**Brief**
Each line of the records below that holds "agent" should be returned.

━━━

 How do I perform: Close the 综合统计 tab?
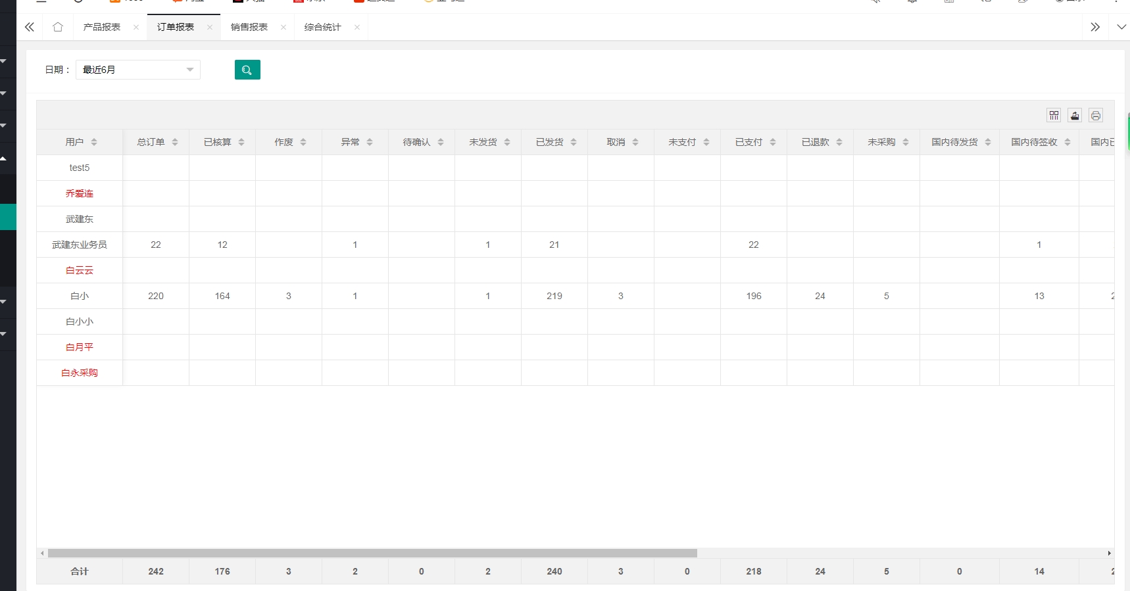(x=357, y=27)

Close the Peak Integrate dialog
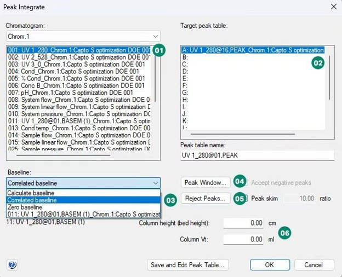330,7

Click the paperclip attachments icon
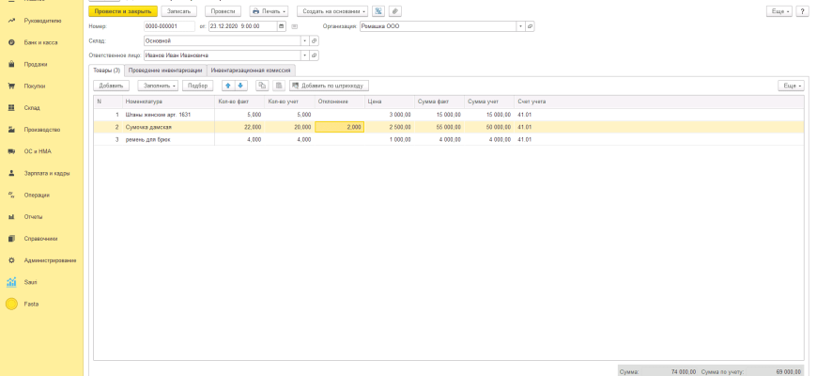point(394,11)
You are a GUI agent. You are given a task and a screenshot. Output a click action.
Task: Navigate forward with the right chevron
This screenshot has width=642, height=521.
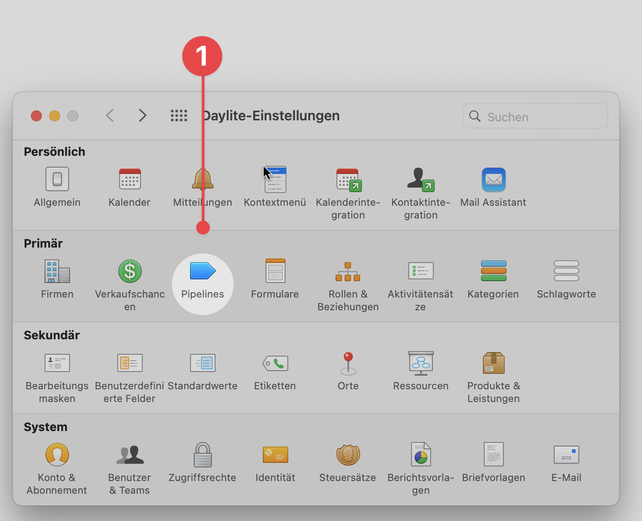tap(142, 115)
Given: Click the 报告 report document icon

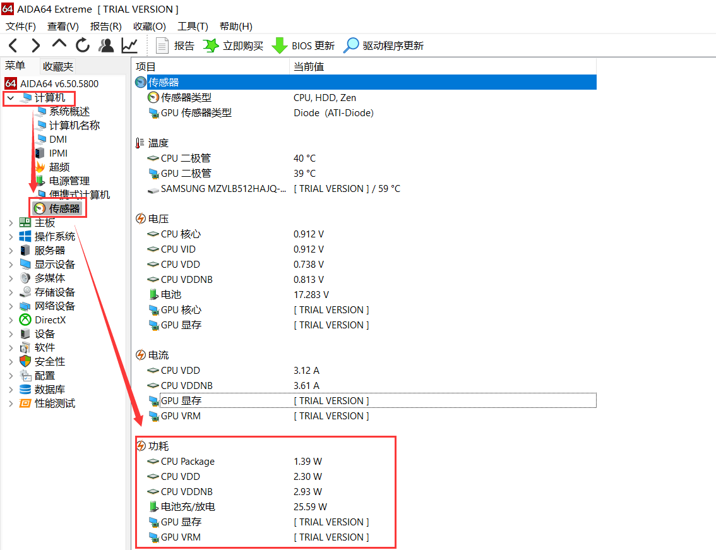Looking at the screenshot, I should (x=162, y=45).
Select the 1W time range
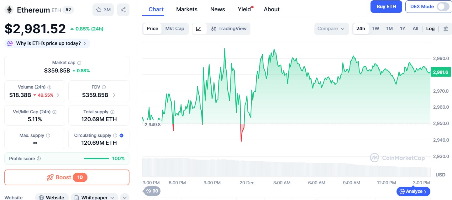The width and height of the screenshot is (452, 200). coord(376,29)
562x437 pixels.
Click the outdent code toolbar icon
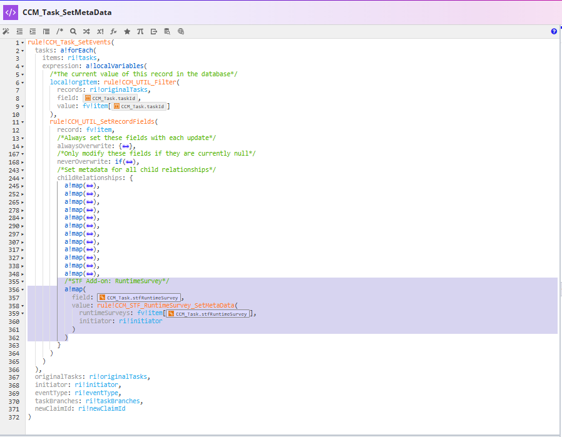click(x=19, y=31)
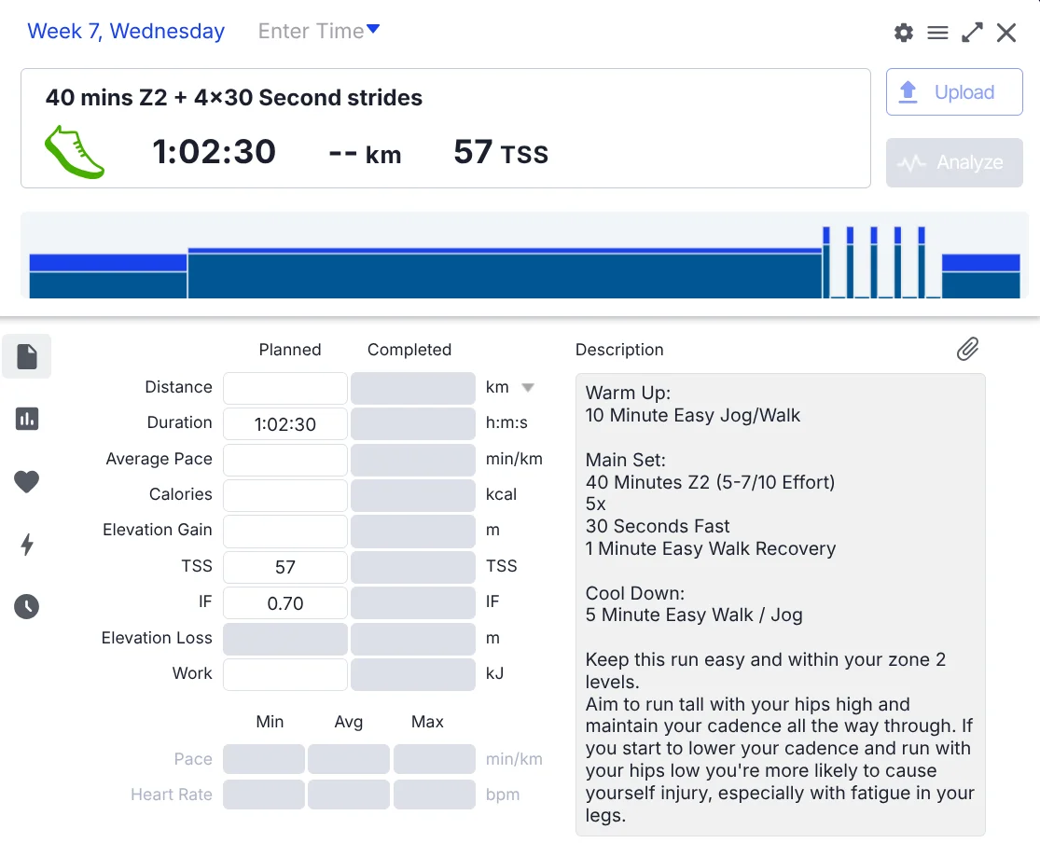Click the paperclip attachment icon
Image resolution: width=1040 pixels, height=843 pixels.
[x=967, y=349]
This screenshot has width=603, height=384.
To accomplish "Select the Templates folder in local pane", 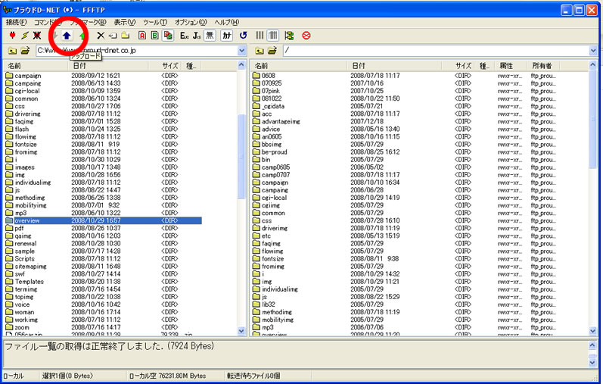I will [29, 281].
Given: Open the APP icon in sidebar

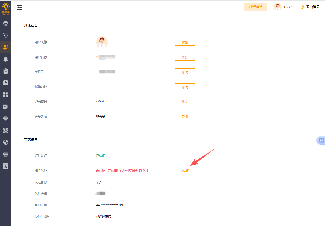Looking at the screenshot, I should coord(6,154).
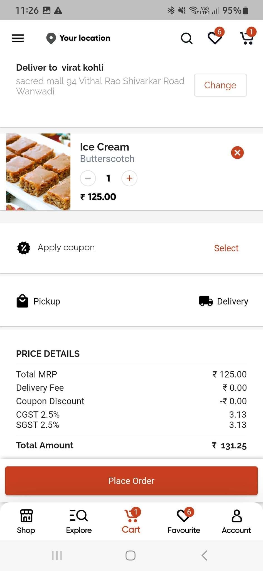The height and width of the screenshot is (571, 263).
Task: Tap the Butterscotch product thumbnail
Action: click(x=38, y=172)
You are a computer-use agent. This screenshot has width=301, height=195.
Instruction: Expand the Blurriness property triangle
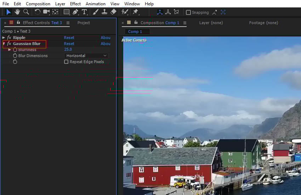coord(10,50)
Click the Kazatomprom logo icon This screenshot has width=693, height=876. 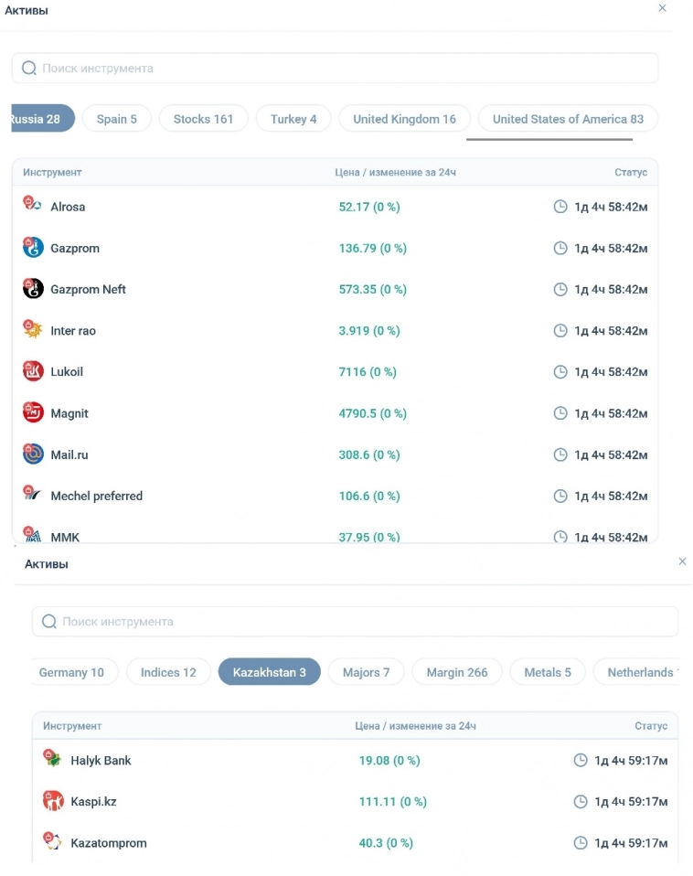click(53, 842)
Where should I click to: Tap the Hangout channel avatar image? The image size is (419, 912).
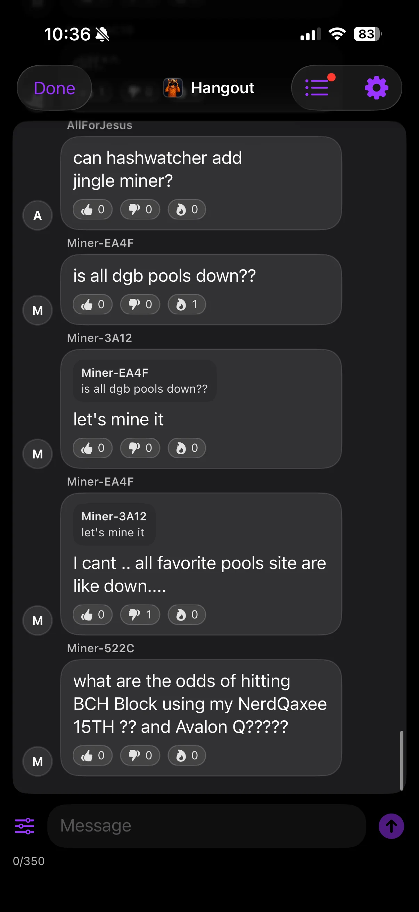click(173, 88)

━━━

**Answer**
You are a GUI agent. You are given a task and a screenshot. Output a click action.
You are a computer-use agent. This screenshot has width=301, height=195.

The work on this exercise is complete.